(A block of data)
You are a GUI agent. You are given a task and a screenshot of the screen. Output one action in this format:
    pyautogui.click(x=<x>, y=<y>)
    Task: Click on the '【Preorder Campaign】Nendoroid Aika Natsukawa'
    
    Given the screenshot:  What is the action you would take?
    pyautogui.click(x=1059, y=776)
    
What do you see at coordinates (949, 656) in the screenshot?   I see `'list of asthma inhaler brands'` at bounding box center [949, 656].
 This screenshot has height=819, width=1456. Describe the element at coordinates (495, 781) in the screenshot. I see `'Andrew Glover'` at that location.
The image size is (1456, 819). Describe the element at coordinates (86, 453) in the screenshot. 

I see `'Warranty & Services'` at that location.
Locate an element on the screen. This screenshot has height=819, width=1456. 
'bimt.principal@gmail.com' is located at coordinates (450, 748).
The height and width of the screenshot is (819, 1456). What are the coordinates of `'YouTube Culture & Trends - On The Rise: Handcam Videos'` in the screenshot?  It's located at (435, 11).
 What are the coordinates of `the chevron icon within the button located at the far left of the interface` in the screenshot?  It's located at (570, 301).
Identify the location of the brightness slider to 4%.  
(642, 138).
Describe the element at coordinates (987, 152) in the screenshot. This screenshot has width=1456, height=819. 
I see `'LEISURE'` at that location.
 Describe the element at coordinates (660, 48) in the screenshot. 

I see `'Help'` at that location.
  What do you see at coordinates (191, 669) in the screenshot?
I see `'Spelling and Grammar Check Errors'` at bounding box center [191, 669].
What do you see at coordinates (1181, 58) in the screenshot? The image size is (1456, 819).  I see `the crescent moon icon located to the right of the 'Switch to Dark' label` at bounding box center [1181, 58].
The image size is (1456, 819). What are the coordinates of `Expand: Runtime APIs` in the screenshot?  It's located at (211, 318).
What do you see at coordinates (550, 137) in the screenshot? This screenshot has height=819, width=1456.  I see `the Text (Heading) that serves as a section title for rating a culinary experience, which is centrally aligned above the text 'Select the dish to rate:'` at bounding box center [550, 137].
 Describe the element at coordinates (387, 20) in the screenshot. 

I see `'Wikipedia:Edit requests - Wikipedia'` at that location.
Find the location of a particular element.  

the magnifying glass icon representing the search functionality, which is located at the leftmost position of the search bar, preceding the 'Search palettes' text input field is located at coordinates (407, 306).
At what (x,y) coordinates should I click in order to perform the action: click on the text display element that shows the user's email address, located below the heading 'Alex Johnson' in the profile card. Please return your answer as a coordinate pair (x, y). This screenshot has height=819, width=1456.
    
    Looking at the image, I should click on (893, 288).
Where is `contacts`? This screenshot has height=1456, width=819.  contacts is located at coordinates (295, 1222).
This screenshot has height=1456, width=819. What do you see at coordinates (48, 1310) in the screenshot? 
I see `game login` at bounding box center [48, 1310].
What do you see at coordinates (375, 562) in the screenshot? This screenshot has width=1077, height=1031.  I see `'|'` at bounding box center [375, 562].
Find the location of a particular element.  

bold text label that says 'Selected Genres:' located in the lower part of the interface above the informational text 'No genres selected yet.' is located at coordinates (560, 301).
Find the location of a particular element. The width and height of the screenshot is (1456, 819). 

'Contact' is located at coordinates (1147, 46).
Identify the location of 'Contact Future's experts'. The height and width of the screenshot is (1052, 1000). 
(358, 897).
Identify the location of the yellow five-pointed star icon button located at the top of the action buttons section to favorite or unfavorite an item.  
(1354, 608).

● WORK REQUIRED
Repeat everything in the material above from the line containing "Identify the location of the brightness" down to the line containing "The image size is (1456, 819). What", keeping both of those lines.

● SOLUTION
Identify the location of the brightness slider to 4%.  
(642, 138).
Describe the element at coordinates (987, 152) in the screenshot. This screenshot has width=1456, height=819. 
I see `'LEISURE'` at that location.
 Describe the element at coordinates (660, 48) in the screenshot. 

I see `'Help'` at that location.
  What do you see at coordinates (191, 669) in the screenshot?
I see `'Spelling and Grammar Check Errors'` at bounding box center [191, 669].
What do you see at coordinates (1181, 58) in the screenshot? The image size is (1456, 819).  I see `the crescent moon icon located to the right of the 'Switch to Dark' label` at bounding box center [1181, 58].
The image size is (1456, 819). What are the coordinates of `Expand: Runtime APIs` in the screenshot?  It's located at (211, 318).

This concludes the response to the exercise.